Clearly, anything which is posted online should be assumed to be eternal, written in stone tablets, and admissible for all time. For the early adopter (Internet, blogger, Friendster, etc.) this also operates as a reminder of the ever-powerful TOS change: just because the terms of service (TOS) say that your content is private now never assume it will be that way forever. And once indexed your grandchildren will be able to read your glib partied-out posts/Twitters/phonecam shots.

Number Four: Resurrection by Google Cache

Content really isn’t considered private if it’s indexed. After all, doing a quick cache check of the Google search results or eight other nifty tricks will always show me what I want.

Number Three: Death and Facebook

In case you’ve ever wondered what happens to your Facebook account when you die, no longer! (hat tip to Parry Aftab for the lead).

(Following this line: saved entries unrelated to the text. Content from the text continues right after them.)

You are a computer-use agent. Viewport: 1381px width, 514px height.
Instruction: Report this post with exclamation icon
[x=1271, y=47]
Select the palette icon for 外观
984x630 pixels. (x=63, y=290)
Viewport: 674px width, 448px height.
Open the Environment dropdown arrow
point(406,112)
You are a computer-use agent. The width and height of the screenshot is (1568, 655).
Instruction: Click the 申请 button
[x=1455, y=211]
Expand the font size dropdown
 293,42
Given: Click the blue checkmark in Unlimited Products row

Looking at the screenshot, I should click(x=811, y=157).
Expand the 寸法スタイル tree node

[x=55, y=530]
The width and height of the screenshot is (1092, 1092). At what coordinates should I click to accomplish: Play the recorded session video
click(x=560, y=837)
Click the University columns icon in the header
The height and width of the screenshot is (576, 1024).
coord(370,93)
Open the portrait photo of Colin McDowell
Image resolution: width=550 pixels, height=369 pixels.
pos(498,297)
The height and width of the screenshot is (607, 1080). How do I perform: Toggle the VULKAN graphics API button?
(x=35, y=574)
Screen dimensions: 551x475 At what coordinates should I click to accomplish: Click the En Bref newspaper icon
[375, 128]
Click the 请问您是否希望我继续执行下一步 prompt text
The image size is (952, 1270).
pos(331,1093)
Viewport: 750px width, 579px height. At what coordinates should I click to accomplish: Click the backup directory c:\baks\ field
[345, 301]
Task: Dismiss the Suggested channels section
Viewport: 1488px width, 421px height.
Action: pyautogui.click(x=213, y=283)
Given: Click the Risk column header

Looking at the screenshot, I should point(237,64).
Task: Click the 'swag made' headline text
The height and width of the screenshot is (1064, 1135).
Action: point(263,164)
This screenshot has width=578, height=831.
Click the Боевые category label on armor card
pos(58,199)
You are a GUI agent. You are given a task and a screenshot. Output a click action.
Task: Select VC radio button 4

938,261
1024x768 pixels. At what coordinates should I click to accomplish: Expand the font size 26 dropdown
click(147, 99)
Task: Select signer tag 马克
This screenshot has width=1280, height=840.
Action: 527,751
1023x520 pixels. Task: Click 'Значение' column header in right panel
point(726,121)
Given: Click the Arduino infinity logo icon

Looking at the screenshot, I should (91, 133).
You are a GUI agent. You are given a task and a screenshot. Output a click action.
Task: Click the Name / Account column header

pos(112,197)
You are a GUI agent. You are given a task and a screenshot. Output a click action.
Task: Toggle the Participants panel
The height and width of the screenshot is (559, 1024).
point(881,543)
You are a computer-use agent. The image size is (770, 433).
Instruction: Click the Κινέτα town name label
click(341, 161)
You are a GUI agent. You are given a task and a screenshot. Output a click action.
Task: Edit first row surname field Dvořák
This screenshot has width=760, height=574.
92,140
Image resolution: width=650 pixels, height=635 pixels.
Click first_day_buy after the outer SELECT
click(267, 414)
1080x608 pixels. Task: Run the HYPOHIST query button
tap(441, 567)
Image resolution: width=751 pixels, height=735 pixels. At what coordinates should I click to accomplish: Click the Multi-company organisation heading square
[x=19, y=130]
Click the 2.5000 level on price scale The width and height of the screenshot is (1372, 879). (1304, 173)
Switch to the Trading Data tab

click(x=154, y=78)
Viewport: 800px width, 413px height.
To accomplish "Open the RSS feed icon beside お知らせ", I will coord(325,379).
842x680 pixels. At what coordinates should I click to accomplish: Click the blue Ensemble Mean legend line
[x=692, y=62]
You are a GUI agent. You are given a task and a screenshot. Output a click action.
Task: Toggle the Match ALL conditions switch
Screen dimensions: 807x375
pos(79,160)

I unfortunately have had a friend perish whose Facebook still sends out reminders to reconnect to her grieving friends and family from beyond the grave.

Number Two: Google Your Neighbor’s Visitors

Here’s another scary privacy trend which Red Tape Chronicles reports – two companies offering ‘work at home jobs’ indexing the license plates of your neighbors.

  • One of the two, Dallas-based Narc Technologies Inc., offers a simple explanation. They want you to rat on your neighbors. The firm's Web site, NarcThatCar.com, is designed to collect license plate numbers and locations so lenders can more easily repossess cars when the owners default. In other words, the firm wants consumers to become the repo man's informant.
  • Its chief competitor, Data Network Affiliates, says it has no intention of getting into the business of repossession. It says it plans to use its database of license plate numbers to help find missing children through Amber Alerts. It also hopes to sell the data to other information-hungry marketing firms, and to turn its user base into a kind of buyer's club.

     

    The Top Scariest Dumbest Anti-privacy Trend?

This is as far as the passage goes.